#### SUPPLIED DATA:
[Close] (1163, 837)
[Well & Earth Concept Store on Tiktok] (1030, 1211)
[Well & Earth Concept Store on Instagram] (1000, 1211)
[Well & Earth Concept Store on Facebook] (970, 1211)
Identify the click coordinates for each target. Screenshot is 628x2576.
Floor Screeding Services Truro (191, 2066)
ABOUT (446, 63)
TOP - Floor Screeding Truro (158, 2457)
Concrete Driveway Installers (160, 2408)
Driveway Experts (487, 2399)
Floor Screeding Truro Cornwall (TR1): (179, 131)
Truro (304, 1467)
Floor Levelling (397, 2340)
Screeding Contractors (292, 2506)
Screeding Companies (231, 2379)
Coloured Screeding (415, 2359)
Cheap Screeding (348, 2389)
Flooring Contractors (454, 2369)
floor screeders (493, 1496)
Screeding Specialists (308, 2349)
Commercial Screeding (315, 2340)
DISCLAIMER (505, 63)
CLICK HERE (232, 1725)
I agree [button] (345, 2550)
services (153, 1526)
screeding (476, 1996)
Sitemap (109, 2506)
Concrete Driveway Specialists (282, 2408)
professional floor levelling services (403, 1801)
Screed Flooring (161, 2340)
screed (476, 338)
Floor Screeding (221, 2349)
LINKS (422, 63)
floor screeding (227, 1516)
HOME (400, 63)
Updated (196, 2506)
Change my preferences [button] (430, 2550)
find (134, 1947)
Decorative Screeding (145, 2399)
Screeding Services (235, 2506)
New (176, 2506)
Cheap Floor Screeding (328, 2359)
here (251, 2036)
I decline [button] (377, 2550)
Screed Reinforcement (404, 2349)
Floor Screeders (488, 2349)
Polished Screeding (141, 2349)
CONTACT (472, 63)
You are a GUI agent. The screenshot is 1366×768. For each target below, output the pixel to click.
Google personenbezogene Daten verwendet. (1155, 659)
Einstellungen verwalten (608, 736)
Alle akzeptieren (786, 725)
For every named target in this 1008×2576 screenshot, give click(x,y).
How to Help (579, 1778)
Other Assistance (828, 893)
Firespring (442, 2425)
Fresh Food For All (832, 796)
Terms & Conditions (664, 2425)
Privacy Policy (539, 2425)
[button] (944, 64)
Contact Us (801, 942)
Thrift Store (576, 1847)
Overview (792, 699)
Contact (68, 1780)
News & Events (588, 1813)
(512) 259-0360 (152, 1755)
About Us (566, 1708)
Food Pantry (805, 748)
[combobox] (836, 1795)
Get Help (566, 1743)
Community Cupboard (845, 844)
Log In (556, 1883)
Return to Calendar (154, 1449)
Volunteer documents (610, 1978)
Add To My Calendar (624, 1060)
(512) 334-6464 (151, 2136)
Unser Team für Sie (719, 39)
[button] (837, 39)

#### WHAT NEEDS TO BE DONE:
Your answer must be the complete data, repeated word for word.

#### RESPONSE TO THE EXERCISE:
[Close] (1163, 837)
[Well & Earth Concept Store on Tiktok] (1030, 1211)
[Well & Earth Concept Store on Instagram] (1000, 1211)
[Well & Earth Concept Store on Facebook] (970, 1211)
Identify the click coordinates for each target. Screenshot is 628x2576.
Floor Screeding Services Truro (191, 2066)
ABOUT (446, 63)
TOP - Floor Screeding Truro (158, 2457)
Concrete Driveway Installers (160, 2408)
Driveway Experts (487, 2399)
Floor Screeding Truro Cornwall (TR1): (179, 131)
Truro (304, 1467)
Floor Levelling (397, 2340)
Screeding Contractors (292, 2506)
Screeding Companies (231, 2379)
Coloured Screeding (415, 2359)
Cheap Screeding (348, 2389)
Flooring Contractors (454, 2369)
floor screeders (493, 1496)
Screeding Specialists (308, 2349)
Commercial Screeding (315, 2340)
DISCLAIMER (505, 63)
CLICK HERE (232, 1725)
I agree [button] (345, 2550)
services (153, 1526)
screeding (476, 1996)
Sitemap (109, 2506)
Concrete Driveway Specialists (282, 2408)
professional floor levelling services (403, 1801)
Screed Flooring (161, 2340)
screed (476, 338)
Floor Screeding (221, 2349)
LINKS (422, 63)
floor screeding (227, 1516)
HOME (400, 63)
Updated (196, 2506)
Change my preferences [button] (430, 2550)
find (134, 1947)
Decorative Screeding (145, 2399)
Screeding Services (235, 2506)
New (176, 2506)
Cheap Floor Screeding (328, 2359)
here (251, 2036)
I decline [button] (377, 2550)
Screed Reinforcement (404, 2349)
Floor Screeders (488, 2349)
Polished Screeding (141, 2349)
CONTACT (472, 63)
You are a GUI agent. The screenshot is 1366×768. For each target below, output the pixel to click.
Google personenbezogene Daten verwendet. (1155, 659)
Einstellungen verwalten (608, 736)
Alle akzeptieren (786, 725)
For every named target in this 1008×2576 screenshot, give click(x,y).
How to Help (579, 1778)
Other Assistance (828, 893)
Firespring (442, 2425)
Fresh Food For All (832, 796)
Terms & Conditions (664, 2425)
Privacy Policy (539, 2425)
[button] (944, 64)
Contact Us (801, 942)
Thrift Store (576, 1847)
Overview (792, 699)
Contact (68, 1780)
News & Events (588, 1813)
(512) 259-0360 (152, 1755)
About Us (566, 1708)
Food Pantry (805, 748)
[combobox] (836, 1795)
Get Help (566, 1743)
Community Cupboard (845, 844)
Log In (556, 1883)
Return to Calendar (154, 1449)
Volunteer documents (610, 1978)
Add To My Calendar (624, 1060)
(512) 334-6464 (151, 2136)
Unser Team für Sie (719, 39)
[button] (837, 39)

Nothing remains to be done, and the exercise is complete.